Cuando salieron de la hermosa casa, John le contó todo al inspector Joseph y Pierre les dijo que si deseaban ir a ver en qué condiciones se encontraba la pobre Ekaterina, podrían ir al día siguiente. La clínica de tratamientos psicológicos era un edificio de cuatro plantas muy viejo. Tenía la fachada muy descuidada y las ventanas estaban resguardadas por barrotes. Un doctor flemático los condujo hasta el sitio en el que estaba Ekaterina. Se veía gris, tenía la piel opaca, estaba desaliñada y flaca. Olía mal y parecía estar sorda. Sus ojos no se movían y se habría podido decir que estaba ciega, pero cuando parpadeaba y mostraba interés por algo daba la sensación de que regresaba de otro mundo y luego se iba de nuevo. Contestó a todas las preguntas con monosílabos o con nombres. Mencionó el de Baudelaire, el de Edith, el de Josephine y el de un mayordomo de la casa, el señor Foucault. Una enfermera les comentó que seguía con el hábito de pintar, pero que lo hacía por las noches para no dormir a oscuras. Cuando entraron a su cámara les sorprendió ver sus obras. Preguntaron si esas eran todas, pero la joven les dijo que no, que en ocasiones la señora recibía la visita de un hombre corpulento que decía ser un pariente lejano y se las llevaba consigo. Impulsados como por el piquete de una aguja los dos policías saltaron.  Tenían el presentimiento de que había una confabulación. Pierre trató de forzar a Ekaterina para que confesara, pero entre más insistía, más flácido se hacía el cuerpo de la enferma. Salieron directos a la comisaría para dictar una orden de aprehensión. Sabían que tenían poco tiempo y cada minuto valía oro.

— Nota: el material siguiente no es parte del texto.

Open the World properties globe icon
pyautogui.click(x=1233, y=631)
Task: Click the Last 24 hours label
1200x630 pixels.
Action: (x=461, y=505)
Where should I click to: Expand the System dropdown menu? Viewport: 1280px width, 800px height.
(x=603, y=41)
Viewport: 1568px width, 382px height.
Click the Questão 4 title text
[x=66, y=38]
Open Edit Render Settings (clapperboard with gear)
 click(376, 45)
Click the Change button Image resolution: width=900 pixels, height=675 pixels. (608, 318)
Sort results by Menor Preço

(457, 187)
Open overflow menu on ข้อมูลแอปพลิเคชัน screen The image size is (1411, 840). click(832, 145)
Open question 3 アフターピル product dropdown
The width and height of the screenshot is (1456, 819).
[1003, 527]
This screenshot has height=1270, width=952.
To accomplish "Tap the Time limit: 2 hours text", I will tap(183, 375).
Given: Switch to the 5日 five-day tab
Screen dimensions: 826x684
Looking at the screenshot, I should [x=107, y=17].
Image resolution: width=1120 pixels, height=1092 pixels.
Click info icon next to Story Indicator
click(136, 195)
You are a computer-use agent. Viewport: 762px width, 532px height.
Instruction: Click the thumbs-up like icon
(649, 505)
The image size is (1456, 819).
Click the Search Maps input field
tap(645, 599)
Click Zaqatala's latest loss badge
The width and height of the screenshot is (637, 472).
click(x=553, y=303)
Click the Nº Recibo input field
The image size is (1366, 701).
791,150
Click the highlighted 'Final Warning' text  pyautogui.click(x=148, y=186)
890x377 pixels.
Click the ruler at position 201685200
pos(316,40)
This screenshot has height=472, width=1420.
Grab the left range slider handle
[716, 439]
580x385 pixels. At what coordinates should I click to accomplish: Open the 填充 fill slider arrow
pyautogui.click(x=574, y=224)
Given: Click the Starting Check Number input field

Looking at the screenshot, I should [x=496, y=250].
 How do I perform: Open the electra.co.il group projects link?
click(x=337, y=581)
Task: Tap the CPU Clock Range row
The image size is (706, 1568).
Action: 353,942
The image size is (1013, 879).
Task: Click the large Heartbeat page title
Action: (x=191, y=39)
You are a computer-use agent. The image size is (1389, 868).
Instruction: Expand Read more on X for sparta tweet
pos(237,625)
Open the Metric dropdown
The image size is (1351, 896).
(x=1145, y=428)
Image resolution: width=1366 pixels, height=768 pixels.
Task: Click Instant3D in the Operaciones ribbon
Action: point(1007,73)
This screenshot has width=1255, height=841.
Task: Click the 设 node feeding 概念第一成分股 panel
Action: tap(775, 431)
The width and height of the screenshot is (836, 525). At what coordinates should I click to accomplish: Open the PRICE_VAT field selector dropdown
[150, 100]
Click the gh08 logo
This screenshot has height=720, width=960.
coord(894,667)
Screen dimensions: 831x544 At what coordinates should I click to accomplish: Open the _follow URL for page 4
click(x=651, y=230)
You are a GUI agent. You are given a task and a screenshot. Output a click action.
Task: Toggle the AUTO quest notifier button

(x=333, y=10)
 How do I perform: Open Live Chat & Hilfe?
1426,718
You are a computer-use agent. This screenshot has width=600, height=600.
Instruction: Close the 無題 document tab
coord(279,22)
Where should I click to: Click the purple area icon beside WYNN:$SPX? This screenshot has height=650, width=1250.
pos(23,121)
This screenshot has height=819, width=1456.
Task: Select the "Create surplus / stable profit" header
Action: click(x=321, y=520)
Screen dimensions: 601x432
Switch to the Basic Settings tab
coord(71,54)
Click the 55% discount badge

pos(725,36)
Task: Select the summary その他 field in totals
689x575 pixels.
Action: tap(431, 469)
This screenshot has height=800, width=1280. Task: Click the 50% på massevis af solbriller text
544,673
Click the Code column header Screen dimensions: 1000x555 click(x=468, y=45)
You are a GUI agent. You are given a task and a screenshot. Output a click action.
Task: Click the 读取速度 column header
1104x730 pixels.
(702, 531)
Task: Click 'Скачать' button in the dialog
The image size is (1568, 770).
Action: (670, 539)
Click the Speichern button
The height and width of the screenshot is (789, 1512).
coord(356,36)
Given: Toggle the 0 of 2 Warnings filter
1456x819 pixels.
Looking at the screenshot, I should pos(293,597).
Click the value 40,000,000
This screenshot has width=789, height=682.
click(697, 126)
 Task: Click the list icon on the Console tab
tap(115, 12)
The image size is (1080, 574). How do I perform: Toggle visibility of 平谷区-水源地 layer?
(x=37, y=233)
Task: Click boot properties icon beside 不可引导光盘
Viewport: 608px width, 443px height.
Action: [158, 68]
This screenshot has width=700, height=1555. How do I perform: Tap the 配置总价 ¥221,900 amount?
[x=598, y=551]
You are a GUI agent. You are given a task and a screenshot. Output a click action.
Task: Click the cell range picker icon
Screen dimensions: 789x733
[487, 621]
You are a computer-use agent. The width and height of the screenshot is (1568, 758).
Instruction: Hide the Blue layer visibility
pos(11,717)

Cuando llegaron a la comisaría les informaron que unas horas antes se había reportado otro hallazgo. Era Foucault que había muerto decapitado y le habían amputado la pierna izquierda. Siguieron el rastro de Vicent Alain. Tardaron tres semanas en hallar una galería que aceptaba los trabajos de Ekaterina. Allí tenían un pintor que los firmaba y después se ofrecían en el mercado negro londinense a precios muy buenos. Al final, se enteraron de que Vicent se había marchado a América y cuando volvieron al manicomio para interrogar a Ekaterina, les comunicaron con mucha pena que se había esfumado y nadie conocía su paradero.